1 Sarah September 28, 2009 at 9:16 pm

I am so glad that you liked them! And thanks for mentioning my blog…I really appreciate it! :)

2 Jaime September 28, 2009 at 9:24 pm

yum! these cookies look great!i just joined the DB this month, just checking out everyone else’s blogs, wanted to say hello :)

3 Erin September 28, 2009 at 9:26 pm

I am eating one right now, and boy- I love them! They are light and delicious. Thanks!!

4 Melanie Anne September 28, 2009 at 9:30 pm

This look great–I am a big fan of baking with buttermilk and always have it on hand. I will definetly have to try these–I love how you chilled the dough in the snow!!

5 Mandi March 30, 2011 at 10:15 pm

Mmmmmm……sooo gooood! They are like little pillows of lemony heaven. num num Thank you!

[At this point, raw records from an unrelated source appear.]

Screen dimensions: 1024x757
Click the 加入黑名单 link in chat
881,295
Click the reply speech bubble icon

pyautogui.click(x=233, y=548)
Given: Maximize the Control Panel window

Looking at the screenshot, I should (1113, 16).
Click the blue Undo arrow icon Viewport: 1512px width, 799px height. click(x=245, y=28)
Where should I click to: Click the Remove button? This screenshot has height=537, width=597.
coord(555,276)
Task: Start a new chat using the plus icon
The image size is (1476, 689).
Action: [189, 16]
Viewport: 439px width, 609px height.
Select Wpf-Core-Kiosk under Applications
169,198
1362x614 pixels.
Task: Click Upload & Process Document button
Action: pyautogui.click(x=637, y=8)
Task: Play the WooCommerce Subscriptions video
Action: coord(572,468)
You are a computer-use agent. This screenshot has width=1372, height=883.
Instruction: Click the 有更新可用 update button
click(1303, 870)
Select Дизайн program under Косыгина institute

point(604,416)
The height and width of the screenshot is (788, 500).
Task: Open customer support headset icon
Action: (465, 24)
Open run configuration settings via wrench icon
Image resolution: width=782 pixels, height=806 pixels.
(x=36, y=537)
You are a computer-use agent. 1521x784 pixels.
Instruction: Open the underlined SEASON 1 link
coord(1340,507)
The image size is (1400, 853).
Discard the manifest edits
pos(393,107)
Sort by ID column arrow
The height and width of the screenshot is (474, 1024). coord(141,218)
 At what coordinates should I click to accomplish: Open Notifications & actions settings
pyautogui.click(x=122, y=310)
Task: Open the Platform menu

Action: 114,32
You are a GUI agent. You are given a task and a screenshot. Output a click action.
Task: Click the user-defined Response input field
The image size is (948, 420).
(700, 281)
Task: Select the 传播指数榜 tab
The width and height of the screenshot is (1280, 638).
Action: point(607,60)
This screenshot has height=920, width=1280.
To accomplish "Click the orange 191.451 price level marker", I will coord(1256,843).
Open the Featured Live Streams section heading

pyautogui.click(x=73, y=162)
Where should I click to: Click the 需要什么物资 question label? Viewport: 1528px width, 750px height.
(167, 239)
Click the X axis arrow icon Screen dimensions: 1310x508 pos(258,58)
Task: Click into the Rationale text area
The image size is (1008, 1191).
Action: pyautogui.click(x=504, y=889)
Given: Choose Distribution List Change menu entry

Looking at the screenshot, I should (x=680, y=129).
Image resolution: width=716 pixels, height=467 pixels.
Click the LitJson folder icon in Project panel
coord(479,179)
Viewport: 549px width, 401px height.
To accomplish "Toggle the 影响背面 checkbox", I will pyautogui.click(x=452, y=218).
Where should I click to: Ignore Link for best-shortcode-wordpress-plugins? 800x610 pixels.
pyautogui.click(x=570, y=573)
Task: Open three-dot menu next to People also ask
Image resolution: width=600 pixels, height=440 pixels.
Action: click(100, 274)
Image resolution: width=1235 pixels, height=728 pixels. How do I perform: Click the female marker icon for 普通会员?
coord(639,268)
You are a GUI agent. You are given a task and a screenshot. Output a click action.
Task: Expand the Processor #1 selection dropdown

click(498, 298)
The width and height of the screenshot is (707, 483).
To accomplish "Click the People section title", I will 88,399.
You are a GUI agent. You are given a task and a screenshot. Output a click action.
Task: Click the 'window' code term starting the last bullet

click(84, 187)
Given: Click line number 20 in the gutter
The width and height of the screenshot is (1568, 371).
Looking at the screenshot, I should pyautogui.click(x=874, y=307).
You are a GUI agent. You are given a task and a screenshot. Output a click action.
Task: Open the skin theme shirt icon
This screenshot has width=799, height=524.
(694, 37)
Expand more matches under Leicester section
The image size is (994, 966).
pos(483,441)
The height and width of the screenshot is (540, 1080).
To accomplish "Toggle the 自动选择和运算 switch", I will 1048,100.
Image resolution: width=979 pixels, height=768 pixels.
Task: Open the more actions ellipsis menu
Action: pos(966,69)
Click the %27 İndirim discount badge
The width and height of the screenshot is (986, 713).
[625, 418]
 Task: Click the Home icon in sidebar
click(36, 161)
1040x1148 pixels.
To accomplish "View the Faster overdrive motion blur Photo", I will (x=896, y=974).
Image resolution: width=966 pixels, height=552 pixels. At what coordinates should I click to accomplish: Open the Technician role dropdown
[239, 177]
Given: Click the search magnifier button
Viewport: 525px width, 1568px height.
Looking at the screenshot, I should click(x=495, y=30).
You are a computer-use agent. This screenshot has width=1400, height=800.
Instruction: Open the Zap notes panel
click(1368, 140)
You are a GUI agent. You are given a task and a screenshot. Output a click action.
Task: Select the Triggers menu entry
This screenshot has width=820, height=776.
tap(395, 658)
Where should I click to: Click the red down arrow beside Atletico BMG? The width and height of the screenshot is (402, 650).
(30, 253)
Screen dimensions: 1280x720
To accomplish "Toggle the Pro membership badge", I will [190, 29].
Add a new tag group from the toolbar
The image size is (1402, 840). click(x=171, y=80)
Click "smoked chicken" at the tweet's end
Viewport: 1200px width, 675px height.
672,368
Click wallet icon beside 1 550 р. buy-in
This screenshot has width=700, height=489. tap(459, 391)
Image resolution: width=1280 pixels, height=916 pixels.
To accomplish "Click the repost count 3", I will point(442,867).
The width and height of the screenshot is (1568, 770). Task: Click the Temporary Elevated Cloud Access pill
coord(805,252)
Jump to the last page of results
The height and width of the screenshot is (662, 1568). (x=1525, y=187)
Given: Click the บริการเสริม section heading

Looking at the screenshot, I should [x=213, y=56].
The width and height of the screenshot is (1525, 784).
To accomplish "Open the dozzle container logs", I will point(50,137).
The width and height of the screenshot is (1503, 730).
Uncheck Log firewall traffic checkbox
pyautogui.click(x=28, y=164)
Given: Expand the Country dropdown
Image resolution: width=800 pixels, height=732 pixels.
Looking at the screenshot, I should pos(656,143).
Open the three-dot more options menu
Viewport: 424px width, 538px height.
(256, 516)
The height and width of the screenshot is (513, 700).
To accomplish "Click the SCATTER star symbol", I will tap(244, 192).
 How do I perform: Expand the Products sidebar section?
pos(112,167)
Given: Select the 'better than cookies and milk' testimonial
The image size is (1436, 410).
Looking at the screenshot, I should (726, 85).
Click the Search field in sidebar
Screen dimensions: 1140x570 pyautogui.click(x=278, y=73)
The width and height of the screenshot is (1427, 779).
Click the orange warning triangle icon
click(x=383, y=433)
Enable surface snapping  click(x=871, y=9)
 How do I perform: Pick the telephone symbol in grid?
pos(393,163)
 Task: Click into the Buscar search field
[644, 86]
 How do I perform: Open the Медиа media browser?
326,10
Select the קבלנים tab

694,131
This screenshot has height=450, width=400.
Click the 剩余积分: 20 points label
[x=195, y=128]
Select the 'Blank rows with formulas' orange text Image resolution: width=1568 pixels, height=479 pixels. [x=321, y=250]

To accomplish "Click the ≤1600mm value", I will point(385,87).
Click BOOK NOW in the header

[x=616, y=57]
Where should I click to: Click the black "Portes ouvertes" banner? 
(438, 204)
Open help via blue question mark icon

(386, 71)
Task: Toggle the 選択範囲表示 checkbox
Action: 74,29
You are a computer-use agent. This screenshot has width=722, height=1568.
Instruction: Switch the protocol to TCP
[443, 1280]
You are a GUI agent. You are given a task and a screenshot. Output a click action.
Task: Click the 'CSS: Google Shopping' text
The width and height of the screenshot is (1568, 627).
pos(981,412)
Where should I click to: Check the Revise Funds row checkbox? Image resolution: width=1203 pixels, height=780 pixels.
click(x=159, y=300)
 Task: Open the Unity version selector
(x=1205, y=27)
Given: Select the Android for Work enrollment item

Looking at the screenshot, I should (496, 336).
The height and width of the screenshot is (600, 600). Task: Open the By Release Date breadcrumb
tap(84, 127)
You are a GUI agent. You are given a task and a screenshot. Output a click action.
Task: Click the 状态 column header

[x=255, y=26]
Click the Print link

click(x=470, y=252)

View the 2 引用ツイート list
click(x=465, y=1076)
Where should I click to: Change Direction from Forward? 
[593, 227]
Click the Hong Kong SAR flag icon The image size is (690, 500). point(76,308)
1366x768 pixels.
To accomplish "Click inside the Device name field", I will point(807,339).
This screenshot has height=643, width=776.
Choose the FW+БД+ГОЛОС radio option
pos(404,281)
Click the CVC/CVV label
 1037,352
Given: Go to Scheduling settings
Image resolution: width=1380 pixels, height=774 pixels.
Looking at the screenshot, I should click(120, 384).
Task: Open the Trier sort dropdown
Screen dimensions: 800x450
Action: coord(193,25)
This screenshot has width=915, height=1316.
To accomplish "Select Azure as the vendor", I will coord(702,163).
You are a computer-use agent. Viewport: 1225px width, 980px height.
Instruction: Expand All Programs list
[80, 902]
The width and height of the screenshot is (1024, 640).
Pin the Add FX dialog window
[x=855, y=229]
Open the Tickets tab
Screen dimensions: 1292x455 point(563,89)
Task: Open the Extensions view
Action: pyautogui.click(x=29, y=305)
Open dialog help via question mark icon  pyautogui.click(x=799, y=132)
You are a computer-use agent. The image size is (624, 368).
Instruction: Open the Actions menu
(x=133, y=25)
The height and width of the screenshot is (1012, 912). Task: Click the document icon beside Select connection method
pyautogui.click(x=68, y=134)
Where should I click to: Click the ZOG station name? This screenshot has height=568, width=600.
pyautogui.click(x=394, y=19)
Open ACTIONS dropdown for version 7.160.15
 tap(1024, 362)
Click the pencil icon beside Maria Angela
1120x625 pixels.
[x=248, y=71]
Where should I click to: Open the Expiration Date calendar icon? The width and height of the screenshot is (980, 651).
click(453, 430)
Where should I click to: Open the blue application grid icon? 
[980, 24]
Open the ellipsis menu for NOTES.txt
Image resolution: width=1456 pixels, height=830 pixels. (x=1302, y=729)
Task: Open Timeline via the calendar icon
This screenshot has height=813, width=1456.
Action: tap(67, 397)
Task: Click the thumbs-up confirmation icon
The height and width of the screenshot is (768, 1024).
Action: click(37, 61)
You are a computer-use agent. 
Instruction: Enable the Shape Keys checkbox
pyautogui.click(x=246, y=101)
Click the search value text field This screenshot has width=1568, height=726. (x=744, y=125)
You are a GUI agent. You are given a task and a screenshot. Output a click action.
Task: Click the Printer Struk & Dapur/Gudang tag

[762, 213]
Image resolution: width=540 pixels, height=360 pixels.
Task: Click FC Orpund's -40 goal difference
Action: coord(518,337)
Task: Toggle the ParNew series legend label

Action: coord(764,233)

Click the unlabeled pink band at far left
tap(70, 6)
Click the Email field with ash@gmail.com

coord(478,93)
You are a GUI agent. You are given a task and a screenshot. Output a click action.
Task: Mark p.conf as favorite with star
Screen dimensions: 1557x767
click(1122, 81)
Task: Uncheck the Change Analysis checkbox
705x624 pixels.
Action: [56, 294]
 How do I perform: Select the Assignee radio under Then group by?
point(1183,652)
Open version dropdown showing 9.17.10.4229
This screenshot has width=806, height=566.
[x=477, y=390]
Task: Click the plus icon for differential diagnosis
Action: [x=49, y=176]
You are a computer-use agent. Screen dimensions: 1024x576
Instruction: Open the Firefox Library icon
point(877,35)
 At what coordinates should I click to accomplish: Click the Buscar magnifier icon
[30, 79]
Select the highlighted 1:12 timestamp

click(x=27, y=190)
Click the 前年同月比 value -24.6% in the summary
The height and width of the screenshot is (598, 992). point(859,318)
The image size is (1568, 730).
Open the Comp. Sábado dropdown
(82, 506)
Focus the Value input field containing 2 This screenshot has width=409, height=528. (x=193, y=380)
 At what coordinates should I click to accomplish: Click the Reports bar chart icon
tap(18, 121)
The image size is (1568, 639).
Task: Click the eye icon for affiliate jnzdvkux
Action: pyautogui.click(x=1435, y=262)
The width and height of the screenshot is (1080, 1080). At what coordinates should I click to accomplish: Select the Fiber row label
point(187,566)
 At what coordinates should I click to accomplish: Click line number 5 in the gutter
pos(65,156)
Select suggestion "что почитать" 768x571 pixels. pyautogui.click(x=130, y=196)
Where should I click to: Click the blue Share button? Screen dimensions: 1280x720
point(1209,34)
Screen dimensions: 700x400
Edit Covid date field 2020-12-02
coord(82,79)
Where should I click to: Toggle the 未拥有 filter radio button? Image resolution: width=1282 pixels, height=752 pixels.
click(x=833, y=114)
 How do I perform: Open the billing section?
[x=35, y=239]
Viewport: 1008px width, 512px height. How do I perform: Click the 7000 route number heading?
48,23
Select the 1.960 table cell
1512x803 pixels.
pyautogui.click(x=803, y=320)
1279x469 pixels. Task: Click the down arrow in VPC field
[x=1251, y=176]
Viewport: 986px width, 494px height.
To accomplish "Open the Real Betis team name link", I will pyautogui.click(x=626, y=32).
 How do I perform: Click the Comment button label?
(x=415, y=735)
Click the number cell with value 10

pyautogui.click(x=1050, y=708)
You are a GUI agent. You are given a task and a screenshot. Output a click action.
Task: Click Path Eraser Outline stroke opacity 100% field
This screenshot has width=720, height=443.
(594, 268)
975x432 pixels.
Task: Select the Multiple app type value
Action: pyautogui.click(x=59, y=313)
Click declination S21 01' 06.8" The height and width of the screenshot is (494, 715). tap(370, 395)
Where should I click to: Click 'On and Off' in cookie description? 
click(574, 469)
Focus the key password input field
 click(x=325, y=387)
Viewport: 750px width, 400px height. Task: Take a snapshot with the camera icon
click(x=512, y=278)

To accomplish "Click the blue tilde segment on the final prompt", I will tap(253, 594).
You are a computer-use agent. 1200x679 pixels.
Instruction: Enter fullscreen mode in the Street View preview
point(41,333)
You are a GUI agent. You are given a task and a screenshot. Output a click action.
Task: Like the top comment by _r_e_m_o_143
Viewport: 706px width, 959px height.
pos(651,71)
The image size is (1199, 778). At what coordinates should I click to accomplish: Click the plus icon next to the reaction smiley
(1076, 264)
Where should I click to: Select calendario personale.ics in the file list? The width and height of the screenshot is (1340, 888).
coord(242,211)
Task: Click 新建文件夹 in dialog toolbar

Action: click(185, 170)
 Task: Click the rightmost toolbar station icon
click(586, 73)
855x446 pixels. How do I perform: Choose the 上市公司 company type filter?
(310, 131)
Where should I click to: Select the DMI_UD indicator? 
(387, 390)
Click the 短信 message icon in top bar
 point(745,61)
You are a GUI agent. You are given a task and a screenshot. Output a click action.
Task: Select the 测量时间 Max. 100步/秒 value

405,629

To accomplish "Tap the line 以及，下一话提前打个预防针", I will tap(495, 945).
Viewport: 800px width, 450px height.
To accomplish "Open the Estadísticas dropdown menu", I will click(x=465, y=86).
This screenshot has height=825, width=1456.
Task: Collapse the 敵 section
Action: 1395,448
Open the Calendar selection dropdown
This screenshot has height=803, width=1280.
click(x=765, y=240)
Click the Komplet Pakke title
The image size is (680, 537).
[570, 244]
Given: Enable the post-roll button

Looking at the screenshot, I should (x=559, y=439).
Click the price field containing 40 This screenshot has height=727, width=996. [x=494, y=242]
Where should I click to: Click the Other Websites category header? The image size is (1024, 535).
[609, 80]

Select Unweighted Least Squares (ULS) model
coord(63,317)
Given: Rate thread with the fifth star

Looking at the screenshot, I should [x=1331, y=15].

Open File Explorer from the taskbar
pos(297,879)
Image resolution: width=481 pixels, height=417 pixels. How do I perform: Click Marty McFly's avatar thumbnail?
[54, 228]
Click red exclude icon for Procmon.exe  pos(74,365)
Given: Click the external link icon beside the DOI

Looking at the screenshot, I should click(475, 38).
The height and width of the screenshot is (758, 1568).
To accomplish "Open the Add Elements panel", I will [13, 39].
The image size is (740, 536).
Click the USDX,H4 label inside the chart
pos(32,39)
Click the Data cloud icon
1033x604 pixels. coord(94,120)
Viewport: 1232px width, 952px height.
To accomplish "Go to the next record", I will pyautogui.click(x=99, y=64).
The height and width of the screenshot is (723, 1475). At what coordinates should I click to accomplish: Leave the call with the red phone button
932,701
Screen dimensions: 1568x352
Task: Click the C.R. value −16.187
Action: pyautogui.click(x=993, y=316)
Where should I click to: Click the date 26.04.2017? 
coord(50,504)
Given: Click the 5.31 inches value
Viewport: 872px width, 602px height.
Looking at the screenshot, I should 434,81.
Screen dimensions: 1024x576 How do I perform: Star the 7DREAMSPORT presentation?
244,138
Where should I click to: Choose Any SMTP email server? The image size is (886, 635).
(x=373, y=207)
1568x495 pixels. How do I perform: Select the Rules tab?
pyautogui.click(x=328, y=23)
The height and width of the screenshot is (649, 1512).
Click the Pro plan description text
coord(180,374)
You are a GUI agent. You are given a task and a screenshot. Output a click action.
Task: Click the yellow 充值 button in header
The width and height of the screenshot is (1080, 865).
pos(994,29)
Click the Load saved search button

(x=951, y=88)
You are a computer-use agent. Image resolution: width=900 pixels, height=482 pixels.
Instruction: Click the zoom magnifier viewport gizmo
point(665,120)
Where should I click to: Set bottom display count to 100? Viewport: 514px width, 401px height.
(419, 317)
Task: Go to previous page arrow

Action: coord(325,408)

6 Luda September 8, 2011 at 11:54 pm

Mel- I was a bit unsure about using buttermilk in a cookie recipe, but since I haven’t yet tried a recipe on this blog that I did not like, and I had all the ingredients on hand I decided to give these a try. And I am glad that I did!! These were amazing!!! Light and airy and perfect! This may be now my favorite cookie. Thanks!!!!!
PS- these were made for college students and they were a hit with them too.